→ GIVEN DATA:
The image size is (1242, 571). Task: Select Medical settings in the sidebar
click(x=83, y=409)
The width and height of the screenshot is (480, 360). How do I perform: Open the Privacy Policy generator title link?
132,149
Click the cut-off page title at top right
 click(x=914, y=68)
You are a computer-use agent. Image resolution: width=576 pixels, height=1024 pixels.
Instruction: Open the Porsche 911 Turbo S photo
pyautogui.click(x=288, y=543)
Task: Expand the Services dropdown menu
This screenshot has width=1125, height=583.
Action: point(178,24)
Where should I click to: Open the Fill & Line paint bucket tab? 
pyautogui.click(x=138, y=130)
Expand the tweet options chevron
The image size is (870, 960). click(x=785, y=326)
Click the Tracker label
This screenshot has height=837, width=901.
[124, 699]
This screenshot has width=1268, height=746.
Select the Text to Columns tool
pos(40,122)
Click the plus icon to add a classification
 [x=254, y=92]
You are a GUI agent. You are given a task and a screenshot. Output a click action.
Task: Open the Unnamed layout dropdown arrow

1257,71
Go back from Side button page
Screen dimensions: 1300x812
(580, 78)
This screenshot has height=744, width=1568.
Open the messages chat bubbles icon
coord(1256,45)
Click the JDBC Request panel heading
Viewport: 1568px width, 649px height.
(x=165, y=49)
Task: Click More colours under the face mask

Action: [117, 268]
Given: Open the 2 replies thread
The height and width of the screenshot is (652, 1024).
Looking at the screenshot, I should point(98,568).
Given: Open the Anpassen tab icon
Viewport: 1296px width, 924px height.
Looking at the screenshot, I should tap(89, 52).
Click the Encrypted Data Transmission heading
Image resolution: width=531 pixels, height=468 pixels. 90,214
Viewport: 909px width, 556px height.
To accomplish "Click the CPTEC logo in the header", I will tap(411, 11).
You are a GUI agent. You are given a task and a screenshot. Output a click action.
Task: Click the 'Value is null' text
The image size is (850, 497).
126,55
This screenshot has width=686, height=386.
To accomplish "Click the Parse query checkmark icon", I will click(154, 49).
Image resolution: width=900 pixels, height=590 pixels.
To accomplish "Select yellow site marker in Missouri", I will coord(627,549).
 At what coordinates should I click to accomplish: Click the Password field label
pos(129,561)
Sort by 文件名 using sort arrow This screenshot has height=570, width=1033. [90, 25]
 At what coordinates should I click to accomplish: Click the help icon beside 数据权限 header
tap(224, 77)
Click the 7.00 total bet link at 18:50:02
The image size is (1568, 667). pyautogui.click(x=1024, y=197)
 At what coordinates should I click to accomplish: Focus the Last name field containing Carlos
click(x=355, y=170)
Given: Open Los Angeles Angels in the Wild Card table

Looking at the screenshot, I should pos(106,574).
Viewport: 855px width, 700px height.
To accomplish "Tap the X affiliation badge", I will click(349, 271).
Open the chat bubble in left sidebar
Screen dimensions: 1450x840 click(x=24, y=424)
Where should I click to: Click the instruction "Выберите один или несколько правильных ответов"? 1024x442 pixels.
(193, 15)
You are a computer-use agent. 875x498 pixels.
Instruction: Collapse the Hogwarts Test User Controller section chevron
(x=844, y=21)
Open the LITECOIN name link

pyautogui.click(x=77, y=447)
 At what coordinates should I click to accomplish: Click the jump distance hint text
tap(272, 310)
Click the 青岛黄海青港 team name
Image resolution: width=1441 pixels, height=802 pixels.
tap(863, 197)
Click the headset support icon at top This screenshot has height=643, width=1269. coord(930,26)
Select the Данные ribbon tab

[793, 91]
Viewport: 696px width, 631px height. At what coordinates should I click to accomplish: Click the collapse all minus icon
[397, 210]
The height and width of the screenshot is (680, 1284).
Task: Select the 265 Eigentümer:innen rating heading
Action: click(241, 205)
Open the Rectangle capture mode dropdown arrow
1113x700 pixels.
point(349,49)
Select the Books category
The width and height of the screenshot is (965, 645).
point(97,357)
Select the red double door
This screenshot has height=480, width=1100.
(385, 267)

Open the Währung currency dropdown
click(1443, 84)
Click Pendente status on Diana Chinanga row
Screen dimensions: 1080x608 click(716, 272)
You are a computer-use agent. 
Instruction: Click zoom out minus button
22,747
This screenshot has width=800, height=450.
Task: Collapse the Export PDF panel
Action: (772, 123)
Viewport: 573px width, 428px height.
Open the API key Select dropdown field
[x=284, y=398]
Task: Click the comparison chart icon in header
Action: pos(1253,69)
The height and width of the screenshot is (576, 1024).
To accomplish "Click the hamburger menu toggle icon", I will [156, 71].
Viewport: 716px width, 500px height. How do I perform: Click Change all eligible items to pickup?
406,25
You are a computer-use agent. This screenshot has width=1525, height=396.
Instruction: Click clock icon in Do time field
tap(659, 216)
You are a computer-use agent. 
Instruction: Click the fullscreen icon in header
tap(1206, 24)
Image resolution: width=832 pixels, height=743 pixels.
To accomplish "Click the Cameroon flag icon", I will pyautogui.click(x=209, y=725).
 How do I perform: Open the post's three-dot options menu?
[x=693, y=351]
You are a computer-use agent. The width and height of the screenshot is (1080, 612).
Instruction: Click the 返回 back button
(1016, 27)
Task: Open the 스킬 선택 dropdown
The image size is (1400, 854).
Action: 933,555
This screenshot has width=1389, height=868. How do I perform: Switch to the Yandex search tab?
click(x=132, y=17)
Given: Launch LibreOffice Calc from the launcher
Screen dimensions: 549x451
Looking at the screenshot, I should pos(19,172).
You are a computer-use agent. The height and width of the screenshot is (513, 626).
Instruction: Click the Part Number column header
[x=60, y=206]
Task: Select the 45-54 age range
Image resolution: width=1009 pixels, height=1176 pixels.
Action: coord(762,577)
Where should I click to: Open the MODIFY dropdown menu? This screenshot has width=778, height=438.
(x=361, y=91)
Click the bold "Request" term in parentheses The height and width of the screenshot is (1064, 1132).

→ REQUIRED ACTION: Search the listing above for lines containing "computer", and copy them.

→ ANSWER BOX:
You are a computer-use agent. Image resolution: width=576 pixels, height=1024 pixels.
You are a computer-use agent. 875x498 pixels.
You are a computer-use agent. 
You are a computer-use agent. This screenshot has width=1525, height=396.
You are a computer-use agent. 
You are a computer-use agent. The width and height of the screenshot is (1080, 612).
You are a computer-use agent. The height and width of the screenshot is (513, 626).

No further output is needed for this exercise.